São dois bancos no campus-sede (um no hall da Reitoria e outro no bloco Jorge Kalume), além de um no campus Floresta, em Cruzeiro do Sul. A reitora Guida Aquino destacou que a instalação dos bancos reforça o papel da universidade na promoção de campanhas e políticas de conscientização sobre a violência contra a mulher. “A violência não se caracteriza apenas em matar, também se caracteriza em gestos, em fala, em atitudes.”
A secretária de Estado da Mulher, Márdhia El-Shawwa, ressaltou a importância de a Ufac incorporar o debate sobre o feminicídio em seus espaços institucionais e defendeu a atuação conjunta entre universidade, governo e sociedade.

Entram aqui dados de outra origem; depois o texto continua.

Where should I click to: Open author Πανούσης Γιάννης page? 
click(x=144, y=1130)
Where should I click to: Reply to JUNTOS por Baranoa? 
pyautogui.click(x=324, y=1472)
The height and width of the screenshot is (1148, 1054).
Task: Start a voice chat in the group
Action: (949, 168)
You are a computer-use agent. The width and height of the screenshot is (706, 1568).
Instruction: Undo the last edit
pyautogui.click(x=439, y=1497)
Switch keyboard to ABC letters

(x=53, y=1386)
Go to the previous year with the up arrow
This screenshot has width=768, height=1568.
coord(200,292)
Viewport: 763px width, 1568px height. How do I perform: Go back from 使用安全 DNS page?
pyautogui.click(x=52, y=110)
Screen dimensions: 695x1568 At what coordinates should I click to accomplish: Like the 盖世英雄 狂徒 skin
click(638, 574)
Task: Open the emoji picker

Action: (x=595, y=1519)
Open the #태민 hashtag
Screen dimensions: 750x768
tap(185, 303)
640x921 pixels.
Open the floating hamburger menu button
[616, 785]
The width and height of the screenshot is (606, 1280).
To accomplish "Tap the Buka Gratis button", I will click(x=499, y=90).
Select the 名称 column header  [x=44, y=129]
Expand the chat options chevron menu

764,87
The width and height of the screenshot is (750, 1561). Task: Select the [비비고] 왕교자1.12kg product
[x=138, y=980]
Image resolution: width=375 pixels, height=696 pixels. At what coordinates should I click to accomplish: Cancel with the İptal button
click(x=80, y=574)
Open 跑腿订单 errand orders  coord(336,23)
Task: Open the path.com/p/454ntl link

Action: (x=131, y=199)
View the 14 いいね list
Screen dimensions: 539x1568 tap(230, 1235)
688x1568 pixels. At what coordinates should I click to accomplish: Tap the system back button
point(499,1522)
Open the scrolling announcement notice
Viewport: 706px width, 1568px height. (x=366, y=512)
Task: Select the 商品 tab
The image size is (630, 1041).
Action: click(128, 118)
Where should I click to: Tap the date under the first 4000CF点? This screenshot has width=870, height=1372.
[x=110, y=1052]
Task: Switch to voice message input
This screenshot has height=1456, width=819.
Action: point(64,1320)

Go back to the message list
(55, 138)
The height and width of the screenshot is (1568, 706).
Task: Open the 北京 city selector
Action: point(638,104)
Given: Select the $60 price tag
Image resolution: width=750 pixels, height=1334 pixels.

Segundo ela, a violência contra a mulher não pode ser naturalizada e a conscientização precisa alcançar também a formação de crianças e adolescentes.
A inauguração do Banco Vermelho também ocorre no contexto da aprovação da resolução do Conselho Universitário n.º 266, de 21/01/2026, que institui normas para a efetividade da política de prevenção e combate ao assédio moral, sexual, discriminações e outras violências, principalmente no que se refere a mulheres, população negra, indígena, pessoas com deficiência e LGBTQIAPN+ no âmbito da Ufac em local físico ou virtual relacionado.
No campus Floresta, em Cruzeiro do Sul, a inauguração do Banco Vermelho contou com a participação da coordenadora do Centro de Referência Brasileiro da Mulher, Anequele Monteiro.

Participaram da solenidade, no campus-sede, a pró-reitora de Desenvolvimento e Gestão de Pessoas, Filomena Maria Cruz; a pró-reitora de Graduação, Ednaceli Damasceno; a pró-reitora de Pesquisa e Pós-Graduação, Margarida Carvalho; a coordenadora do projeto de extensão Infância Segura, Alcione Groff; o secretário de Estado de Saúde, Pedro Pascoal; a defensora pública e chefe do Núcleo de Promoção da Defesa dos Direitos Humanos da Mulher, Diversidade Sexual e Gênero da DPE-AC, Clara Rúbia Roque; e o chefe do Centro de Apoio Operacional de Proteção à Mulher do MP-AC, Victor Augusto Silva.